診察室からコンニチハ(172)

次に、代表的な染色体疾患の幾つかを紹介しておきます。
1)性染色体異常
(1)色覚異常: X染色体の劣性遺伝で受け継がれます。発端者の母親は変異の保因者(正常のXXではなく、x Xと表されます)として、妊娠ごとに変異を伝える可能性は50%です。xYの男性に遺伝していきますので、色覚異常の多くは男性にみられます。
(2)血友病: AとBがあり、Aは、血液凝固因子の8番目(第Ⅷ因子)の遺伝子異常で、もうひとつのBは、9番目(第Ⅸ因子)の遺伝子の異常による血友病Bです。
原因である遺伝子は、性染色体のX染色体の中にあり、男性ではXYの性染色体を持っているのですが、この男性のX染色体が欠如している場合に発症(伴性劣性遺伝)するのが、血友病です。
  (3)ターナー症候群 : この疾患は、母体のなかで受精卵として発生をしていく段階で、染色体の分裂や合成に異常が生じることで起こります。
具体的には、女性の細胞には本来2本備わっているはずのX染色体の1本が完全に、または一部が欠けてしまうことが原因です。
しかし、なぜ異常が生じるのか、詳しい原因についてはまだ解明されていない部分が多い病気です。
ターナー症候群の特徴としては、低身長で肥満体型であることが多く、首の皮膚が伸びて首に翼があるように見える(翼状頚)や肘が外反する(外反肘)さらに、女性性器の発育不全と月経異常などの性腺機能不全などが挙げられます。
(4)クラインフェルター症候群 :性染色体異常が原因の病気の一種で、男性であれば性別を決定するための染色体は「XY」の組み合わせです。しかし、クラインフェルター症候群ではこの組み合わせに異常が生じ、「XXY」を有することで病気が引き起こされる割合が多くみられます。

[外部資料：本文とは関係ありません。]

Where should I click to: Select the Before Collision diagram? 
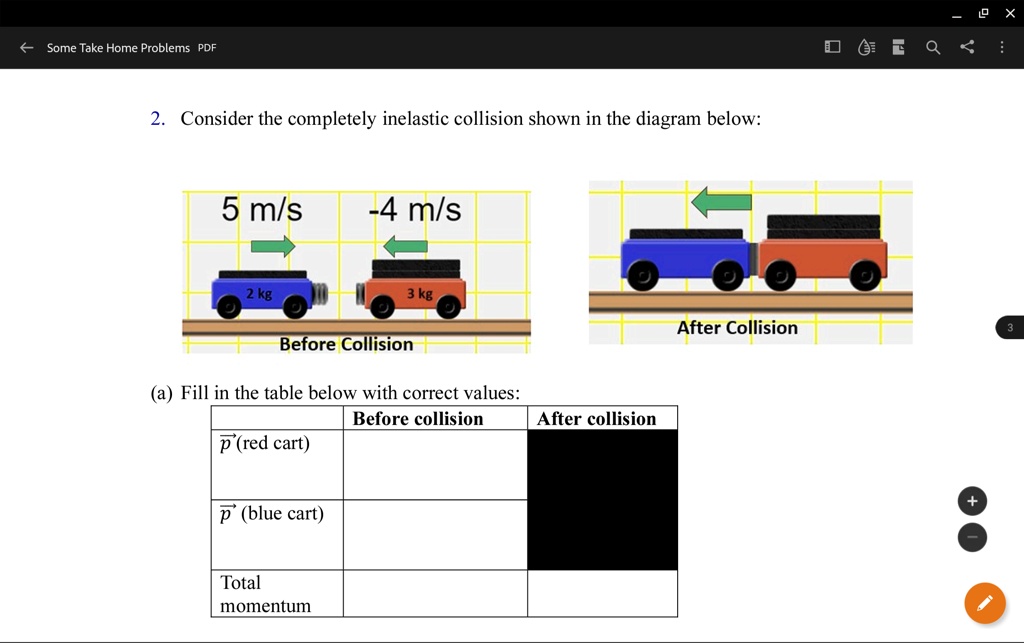coord(356,265)
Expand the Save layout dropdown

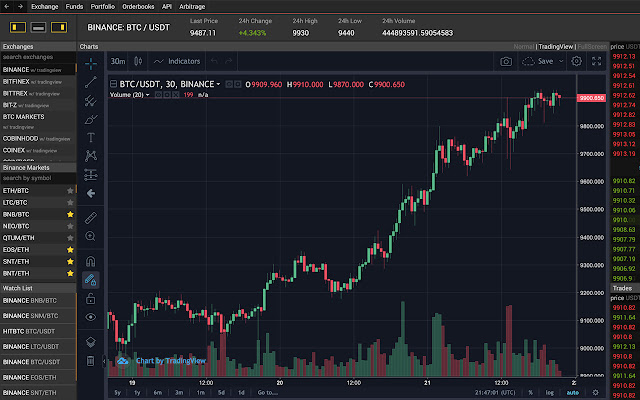[x=559, y=61]
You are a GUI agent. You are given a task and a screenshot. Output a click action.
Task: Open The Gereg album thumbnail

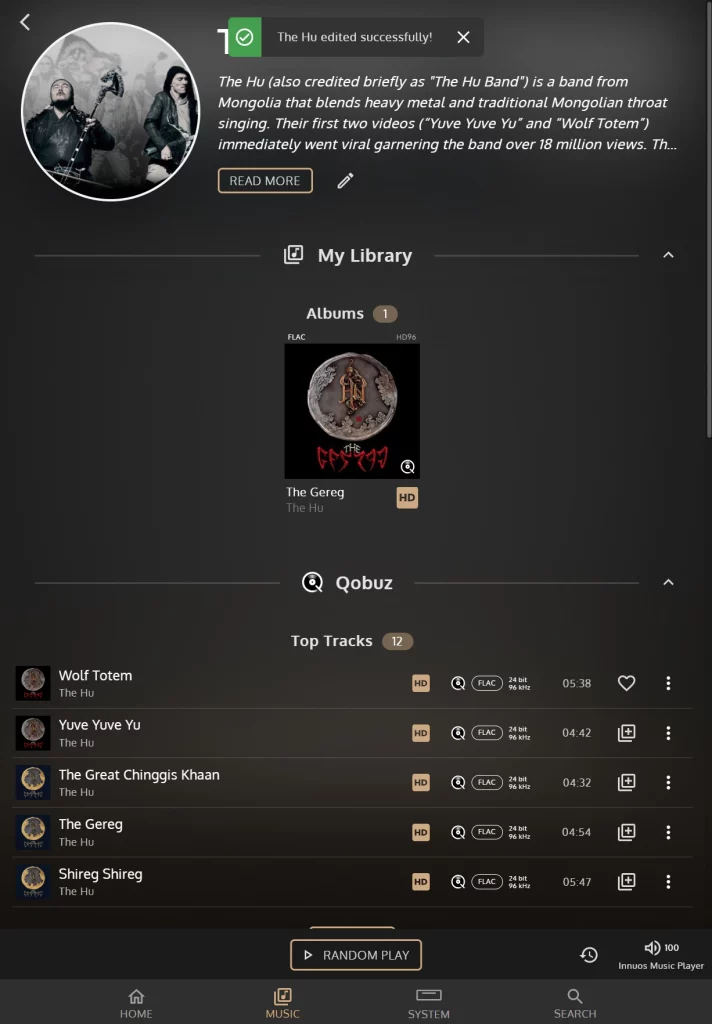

つまり、正常の染色体よりX染色体が1本だけ多いのです。この性染色体を持つ男性は、高身長・やせ型・長い手足という見た目をしている方が多いといわれています。幼い頃に病院で診断される場合もありますが、気付かれず成長した場合は、男性不妊症を契機に発見されることも多い病気です。
約1,000人に1人の割合で発生すると考えられており、日本においては6万人以上の方が罹患しているという報告があります。
2)常染色体異常
代表例としては、ダウン症候群が挙げられます。常染色体21番目の過剰(分離した1本の染色体または別の染色体への転座のいずれ)が、原因とみられています。
症状としては、全身各種臓器にみられ、成長面や発達面にも及びます。共通する特徴として、全体的に平坦な顔貌、厚い唇、大きな舌、つり上がった眼等があります。成長発達面の症状として、筋力や言語発達の遅れがみられます。また、言葉も不明瞭で、語尾だけを声にだしたり、抑揚のない話し方をしたりする場合もあります。高齢出産での出産率が上がるのも、この病気の特徴です。
ところで、これら染色体異常の疾患は、ゲノム編集の進歩の中で予防と対策が着実に講じられていくのでしょうか。もしかすると、編集ミスによる予想外の生命体を産み出してしまう危険性も多いのではないかと思われます。それにより、考えられない混乱が発生する覚悟が必要かもしれません。これまでの医学の過程を振り返っても、どれだけ貴重な生命が失われているか?
例えば、抗がん剤治療の歴史の中でも、薬による副作用でかなりの人たちが、その生命を落とした事かを顧みれば、ゲノム編集の過程でも同じような試行錯誤は繰返されると考えるべきでしょう。
それは、新しい科学や医学の進歩過程で、避けて通れない道なのかもしれません。